*MATERIAL PROVIDED*.

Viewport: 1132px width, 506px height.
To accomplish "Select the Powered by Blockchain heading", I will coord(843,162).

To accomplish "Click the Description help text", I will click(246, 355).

--

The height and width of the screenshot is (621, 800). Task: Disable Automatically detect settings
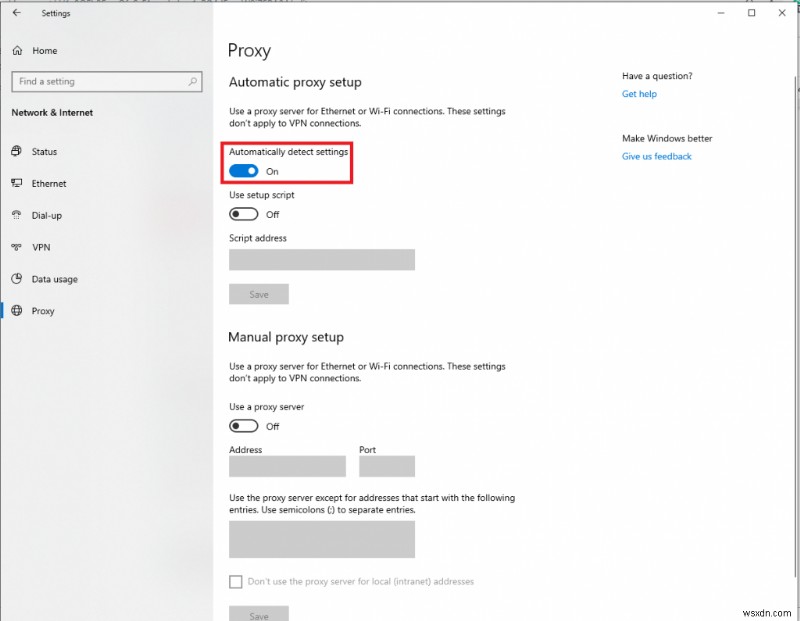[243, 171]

==

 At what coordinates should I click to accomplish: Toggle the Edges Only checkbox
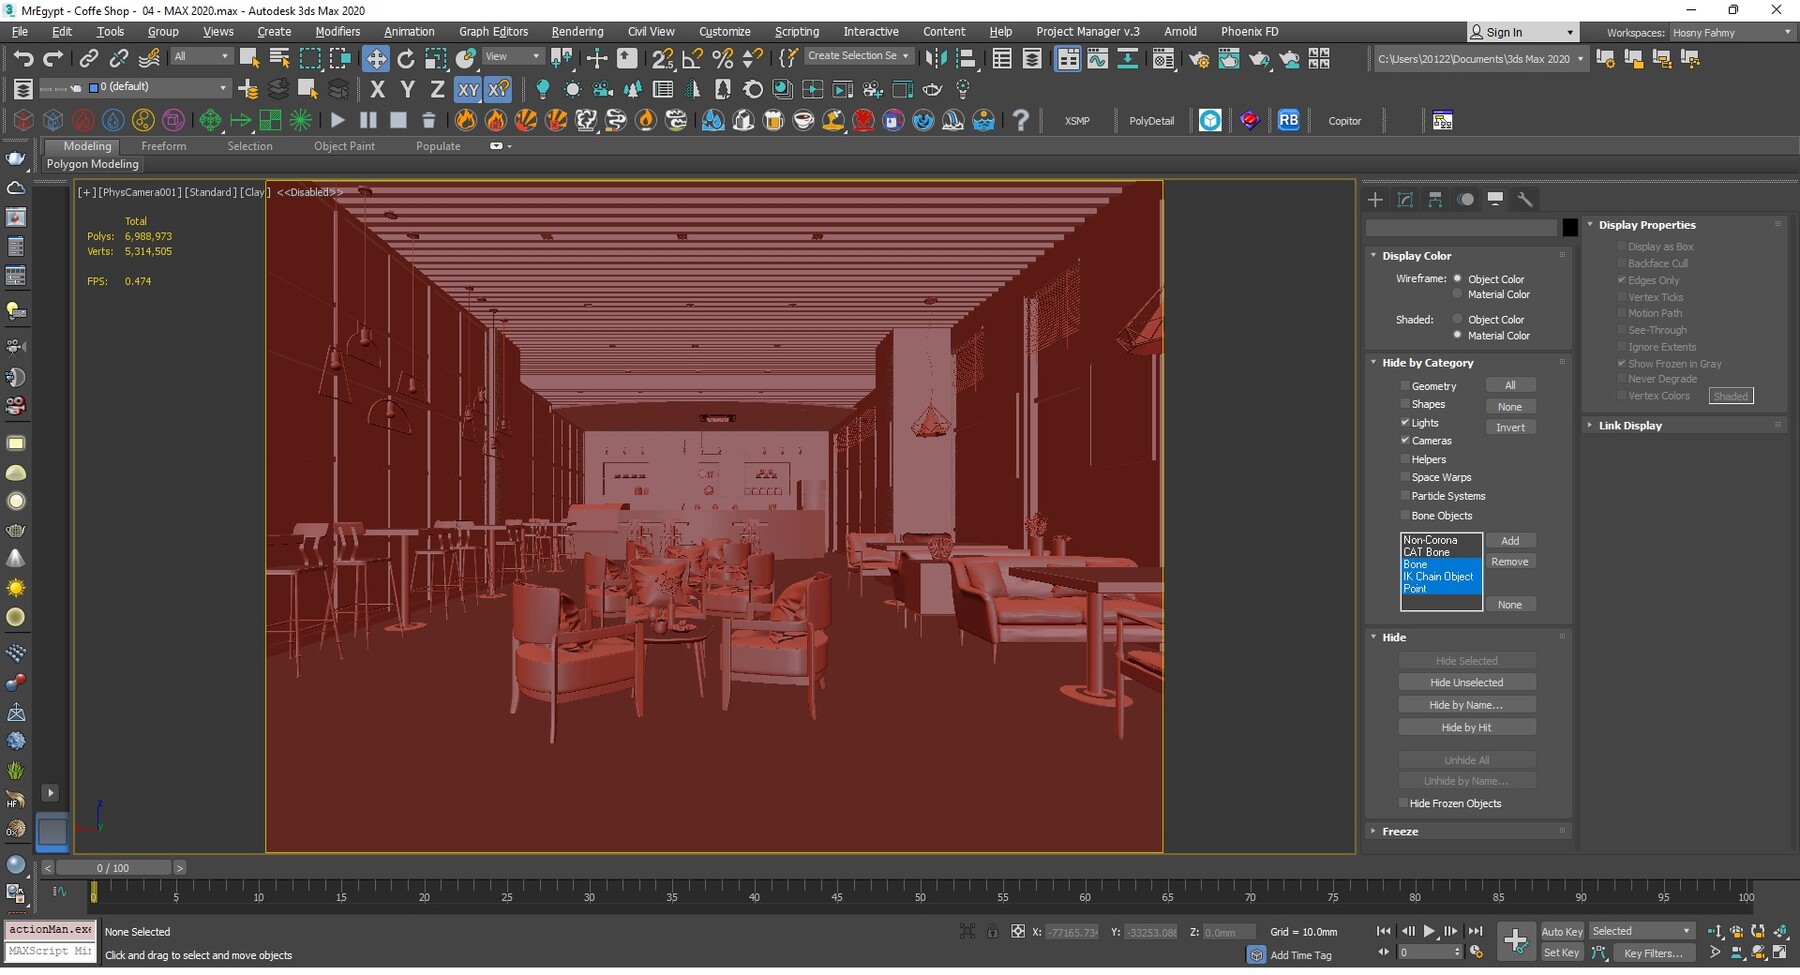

*DIRECTION*. Copy out the material verbatim, beginning with the line that contains "Viewport: 1132px width, 506px height." and continuing through the line that contains "will click(246, 355).", both included.

*COMPLETE RESPONSE*.
Viewport: 1132px width, 506px height.
To accomplish "Select the Powered by Blockchain heading", I will coord(843,162).

To accomplish "Click the Description help text", I will click(246, 355).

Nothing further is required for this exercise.